Collect each line in the rows below that contains the string "footer", copying the line in full. Case counts.
#### RECORD EXCERPTS
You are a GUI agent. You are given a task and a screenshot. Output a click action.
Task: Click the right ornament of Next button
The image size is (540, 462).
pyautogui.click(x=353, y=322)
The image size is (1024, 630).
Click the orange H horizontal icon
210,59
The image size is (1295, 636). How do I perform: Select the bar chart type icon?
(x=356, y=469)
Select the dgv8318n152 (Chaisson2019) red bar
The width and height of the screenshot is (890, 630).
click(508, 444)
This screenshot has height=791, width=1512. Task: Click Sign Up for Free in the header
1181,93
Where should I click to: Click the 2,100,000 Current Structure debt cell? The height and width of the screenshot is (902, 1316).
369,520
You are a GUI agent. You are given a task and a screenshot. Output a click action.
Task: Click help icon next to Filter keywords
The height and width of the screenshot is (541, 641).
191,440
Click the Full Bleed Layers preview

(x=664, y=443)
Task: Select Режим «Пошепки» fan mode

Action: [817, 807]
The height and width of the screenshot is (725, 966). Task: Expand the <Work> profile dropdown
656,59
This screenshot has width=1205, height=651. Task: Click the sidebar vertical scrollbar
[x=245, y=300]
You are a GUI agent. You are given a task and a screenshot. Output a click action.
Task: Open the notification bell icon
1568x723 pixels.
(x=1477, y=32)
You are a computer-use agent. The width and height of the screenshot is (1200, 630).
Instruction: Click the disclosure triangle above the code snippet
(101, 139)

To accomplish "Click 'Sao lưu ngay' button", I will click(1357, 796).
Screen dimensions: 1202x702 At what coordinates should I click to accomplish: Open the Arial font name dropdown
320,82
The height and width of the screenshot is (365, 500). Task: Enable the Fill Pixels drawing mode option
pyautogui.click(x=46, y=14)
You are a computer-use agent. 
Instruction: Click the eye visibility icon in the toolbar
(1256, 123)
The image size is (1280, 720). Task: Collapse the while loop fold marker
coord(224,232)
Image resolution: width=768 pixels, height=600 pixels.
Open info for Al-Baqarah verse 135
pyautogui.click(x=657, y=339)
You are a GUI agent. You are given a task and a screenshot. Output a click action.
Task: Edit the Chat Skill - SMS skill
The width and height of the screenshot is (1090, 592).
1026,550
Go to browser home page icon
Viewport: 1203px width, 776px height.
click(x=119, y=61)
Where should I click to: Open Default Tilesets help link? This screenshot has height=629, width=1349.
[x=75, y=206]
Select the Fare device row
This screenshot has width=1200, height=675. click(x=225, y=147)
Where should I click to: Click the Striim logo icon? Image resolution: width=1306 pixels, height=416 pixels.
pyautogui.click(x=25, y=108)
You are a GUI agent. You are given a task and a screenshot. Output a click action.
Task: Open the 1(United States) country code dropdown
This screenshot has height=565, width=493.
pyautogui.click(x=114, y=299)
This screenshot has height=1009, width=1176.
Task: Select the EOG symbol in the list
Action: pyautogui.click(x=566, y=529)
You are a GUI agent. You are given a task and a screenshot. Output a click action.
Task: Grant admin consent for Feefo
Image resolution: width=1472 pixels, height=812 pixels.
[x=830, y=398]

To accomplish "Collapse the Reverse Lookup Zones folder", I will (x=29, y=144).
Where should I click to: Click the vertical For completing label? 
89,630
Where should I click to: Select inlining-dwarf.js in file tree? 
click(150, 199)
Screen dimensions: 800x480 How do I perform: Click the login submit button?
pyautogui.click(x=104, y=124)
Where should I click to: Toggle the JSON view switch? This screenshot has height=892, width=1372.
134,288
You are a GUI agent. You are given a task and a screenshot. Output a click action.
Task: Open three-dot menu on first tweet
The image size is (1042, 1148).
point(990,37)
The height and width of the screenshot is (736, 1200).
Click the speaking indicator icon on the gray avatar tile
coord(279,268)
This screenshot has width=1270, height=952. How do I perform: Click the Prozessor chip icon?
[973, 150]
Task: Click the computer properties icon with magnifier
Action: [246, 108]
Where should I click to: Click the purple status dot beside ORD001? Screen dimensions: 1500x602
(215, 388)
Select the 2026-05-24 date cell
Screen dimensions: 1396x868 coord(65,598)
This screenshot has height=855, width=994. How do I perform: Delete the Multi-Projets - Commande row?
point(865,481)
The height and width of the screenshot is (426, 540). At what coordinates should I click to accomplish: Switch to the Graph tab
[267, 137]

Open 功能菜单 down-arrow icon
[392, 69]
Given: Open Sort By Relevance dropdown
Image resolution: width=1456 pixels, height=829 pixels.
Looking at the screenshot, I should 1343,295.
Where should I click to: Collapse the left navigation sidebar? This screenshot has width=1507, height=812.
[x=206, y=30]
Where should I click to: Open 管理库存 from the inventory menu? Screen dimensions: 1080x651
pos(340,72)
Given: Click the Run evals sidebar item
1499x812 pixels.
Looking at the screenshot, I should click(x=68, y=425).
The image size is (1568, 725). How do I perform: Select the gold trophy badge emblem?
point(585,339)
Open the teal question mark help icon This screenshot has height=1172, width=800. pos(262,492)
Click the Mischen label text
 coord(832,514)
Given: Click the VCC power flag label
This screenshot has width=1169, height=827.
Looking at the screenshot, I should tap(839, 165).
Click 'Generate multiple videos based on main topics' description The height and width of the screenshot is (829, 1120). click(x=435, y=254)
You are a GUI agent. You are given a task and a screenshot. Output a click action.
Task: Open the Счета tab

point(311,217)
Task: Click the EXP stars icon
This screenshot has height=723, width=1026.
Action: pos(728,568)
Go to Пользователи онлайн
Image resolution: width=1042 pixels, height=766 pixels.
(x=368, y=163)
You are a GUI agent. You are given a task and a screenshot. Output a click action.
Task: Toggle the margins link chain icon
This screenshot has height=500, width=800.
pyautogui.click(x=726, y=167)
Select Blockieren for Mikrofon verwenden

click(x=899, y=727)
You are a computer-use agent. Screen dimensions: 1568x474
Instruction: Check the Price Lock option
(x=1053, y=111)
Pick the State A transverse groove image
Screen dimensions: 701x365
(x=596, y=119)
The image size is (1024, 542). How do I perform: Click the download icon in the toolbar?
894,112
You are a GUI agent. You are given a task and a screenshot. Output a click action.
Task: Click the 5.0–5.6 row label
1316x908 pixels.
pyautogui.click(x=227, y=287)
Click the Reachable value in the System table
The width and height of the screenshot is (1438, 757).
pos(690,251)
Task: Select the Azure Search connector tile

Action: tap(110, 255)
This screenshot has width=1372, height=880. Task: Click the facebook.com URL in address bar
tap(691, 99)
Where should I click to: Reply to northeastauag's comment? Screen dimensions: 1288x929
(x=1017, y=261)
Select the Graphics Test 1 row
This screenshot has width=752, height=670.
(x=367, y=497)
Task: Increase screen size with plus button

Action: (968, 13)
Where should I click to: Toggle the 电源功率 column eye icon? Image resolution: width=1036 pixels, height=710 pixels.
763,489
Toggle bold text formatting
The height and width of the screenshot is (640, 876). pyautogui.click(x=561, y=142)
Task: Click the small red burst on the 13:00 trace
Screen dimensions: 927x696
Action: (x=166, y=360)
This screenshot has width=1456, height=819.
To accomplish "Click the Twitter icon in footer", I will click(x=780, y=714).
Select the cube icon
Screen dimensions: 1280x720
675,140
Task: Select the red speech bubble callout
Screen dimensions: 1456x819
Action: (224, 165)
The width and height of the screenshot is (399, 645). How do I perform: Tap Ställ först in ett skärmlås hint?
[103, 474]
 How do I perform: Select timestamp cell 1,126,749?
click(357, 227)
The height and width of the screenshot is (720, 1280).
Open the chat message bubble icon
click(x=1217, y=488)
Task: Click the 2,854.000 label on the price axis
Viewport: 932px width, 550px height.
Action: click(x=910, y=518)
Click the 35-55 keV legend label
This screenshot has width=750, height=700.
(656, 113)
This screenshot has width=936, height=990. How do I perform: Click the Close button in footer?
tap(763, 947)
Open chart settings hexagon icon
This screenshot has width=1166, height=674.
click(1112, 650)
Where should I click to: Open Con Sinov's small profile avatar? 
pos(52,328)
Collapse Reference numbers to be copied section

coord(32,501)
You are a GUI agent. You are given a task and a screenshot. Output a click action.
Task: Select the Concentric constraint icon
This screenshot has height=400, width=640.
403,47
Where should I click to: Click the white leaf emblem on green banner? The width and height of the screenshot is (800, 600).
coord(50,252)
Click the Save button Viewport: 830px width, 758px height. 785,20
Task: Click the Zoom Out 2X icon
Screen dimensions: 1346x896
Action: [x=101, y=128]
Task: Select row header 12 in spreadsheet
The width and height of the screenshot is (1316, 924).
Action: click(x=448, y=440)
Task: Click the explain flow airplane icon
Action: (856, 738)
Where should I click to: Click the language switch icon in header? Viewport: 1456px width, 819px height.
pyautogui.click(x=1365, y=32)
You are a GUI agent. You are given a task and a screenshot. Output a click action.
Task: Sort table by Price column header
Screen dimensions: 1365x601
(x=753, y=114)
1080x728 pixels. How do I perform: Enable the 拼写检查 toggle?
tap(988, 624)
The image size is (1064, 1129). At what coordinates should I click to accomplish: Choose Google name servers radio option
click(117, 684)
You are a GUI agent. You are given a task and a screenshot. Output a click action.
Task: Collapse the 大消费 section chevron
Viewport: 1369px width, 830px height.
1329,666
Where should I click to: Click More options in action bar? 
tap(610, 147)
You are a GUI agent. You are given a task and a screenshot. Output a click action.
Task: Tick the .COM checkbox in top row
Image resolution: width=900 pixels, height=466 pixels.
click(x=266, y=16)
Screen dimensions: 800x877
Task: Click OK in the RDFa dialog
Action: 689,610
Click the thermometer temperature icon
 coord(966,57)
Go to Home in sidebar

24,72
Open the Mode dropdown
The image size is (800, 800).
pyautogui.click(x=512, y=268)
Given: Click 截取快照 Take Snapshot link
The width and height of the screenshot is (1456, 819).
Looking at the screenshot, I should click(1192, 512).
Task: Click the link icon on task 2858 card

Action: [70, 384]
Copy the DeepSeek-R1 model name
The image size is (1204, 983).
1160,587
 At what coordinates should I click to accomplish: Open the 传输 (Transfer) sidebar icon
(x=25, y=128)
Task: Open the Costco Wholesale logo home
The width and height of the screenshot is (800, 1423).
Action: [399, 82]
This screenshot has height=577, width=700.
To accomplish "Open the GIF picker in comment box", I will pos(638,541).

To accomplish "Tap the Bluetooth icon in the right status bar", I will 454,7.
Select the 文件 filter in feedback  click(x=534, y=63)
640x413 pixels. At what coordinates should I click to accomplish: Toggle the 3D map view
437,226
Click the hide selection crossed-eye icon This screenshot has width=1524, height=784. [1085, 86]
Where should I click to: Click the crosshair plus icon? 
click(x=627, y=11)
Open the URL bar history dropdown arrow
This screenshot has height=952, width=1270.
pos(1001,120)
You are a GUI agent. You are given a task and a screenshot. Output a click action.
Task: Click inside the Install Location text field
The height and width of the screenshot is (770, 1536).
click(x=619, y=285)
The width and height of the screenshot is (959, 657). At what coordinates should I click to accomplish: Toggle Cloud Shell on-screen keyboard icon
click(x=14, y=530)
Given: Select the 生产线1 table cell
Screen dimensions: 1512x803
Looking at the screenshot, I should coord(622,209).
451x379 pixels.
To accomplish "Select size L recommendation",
########
SOLVED EXERCISE:
To accomplish "Click the Twitter icon in footer", I will click(x=780, y=714).
This screenshot has width=936, height=990. How do I perform: Click the Close button in footer?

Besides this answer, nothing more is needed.